Post-Nehru politics and foreign policy
At his death on May 27, 1964, Nehru’s only child and closest confidante, Indira Gandhi, was with him. Long separated from her husband—Feroze Gandhi, by then deceased—Indira had moved into Teen Murti Bhavan, the prime minister’s mansion, with her two sons, Rajiv and Sanjay. She had accompanied her father the world over and had been the leader of his Congress Party’s “ginger group” youth movement, as well as Congress president, but, as a young mother and widow, she had not as yet served in parliament nor in her father’s cabinet and, hence, did not put herself forward as a candidate for prime minister. Though it appeared that Nehru had been grooming her as his successor, he had denied any such intention, and his party instead chose Lal Bahadur Shastri as India’s second prime minister. Shastri had devoted his life to party affairs and had served Nehru well both inside and outside his cabinet. His modesty and simplicity, moreover, appealed to most Indians.
The 1965 war with Pakistan
Almost immediately after Shastri took office, India was faced with a threat of war from Pakistan. Pakistan’s president, Mohammad Ayub Khan, had led a military coup in 1958 that put him in charge of his country’s civil and military affairs, and his regime had received substantial military support from the United States. By 1965 Ayub felt ready to test India’s frontier outposts, first in Sindh (Sind) and then in Kashmir. The first skirmishes were fought in the Rann of Kachchh (Kutch) in April, and Pakistan’s U.S.-made tanks rolled to what seemed like an easy victory over India’s counterparts. The Commonwealth prime ministers and the UN quickly prevailed on both sides to agree to a cease-fire and withdrawal of forces to the prewar borders. Pakistan, however, believed it had won and that India’s army was weak, and Zulfikar Ali Bhutto, Ayub’s foreign minister, urged another round in Kashmir that summer, to which Ayub agreed. In mid-August Pakistan launched “Operation Grandslam” with the hope of cutting across the only significant overland route to Kashmir before India could bring up its outmoded tanks. India’s forces, however, moved a three-pronged tank attack aimed at Lahore and Sialkot across the international border in Punjab early in September. The great city of Lahore was in range of Indian tank fire by September 23, when both sides agreed on a UN cease-fire. Each country’s army had suffered considerable losses and had run low on ammunition as a result of the immediate decision by the United Kingdom and the United States to embargo all further military shipments to both armies. Shastri was hailed as a hero in New Delhi.

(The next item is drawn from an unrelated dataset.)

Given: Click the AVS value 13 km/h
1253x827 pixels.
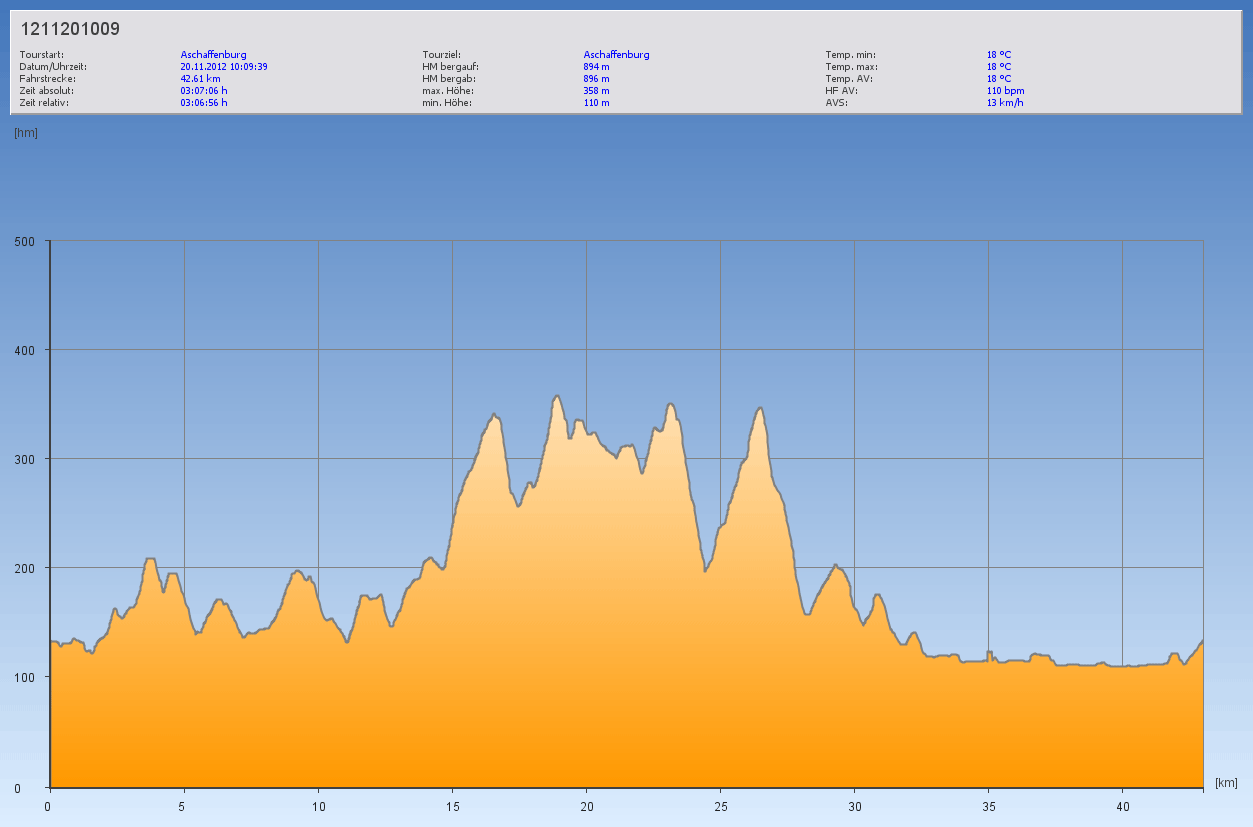Looking at the screenshot, I should click(x=1005, y=102).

A Soviet-sponsored South Asian peace conference was held early in January 1966 at Tashkent, in what was then the Uzbek Soviet Socialist Republic, where Ayub and Shastri finally reached an agreement on January 10 to “restore normal and peaceful relations” between India and Pakistan. The next morning, however, Shastri was dead of a heart attack, and the Tashkent Agreement hardly outlived him. Before the month’s end, Indira Gandhi, who had served in Shastri’s cabinet as minister of information and broadcasting, had been elected by the Congress Party to become India’s next prime minister. She easily defeated her only rival, Morarji Desai.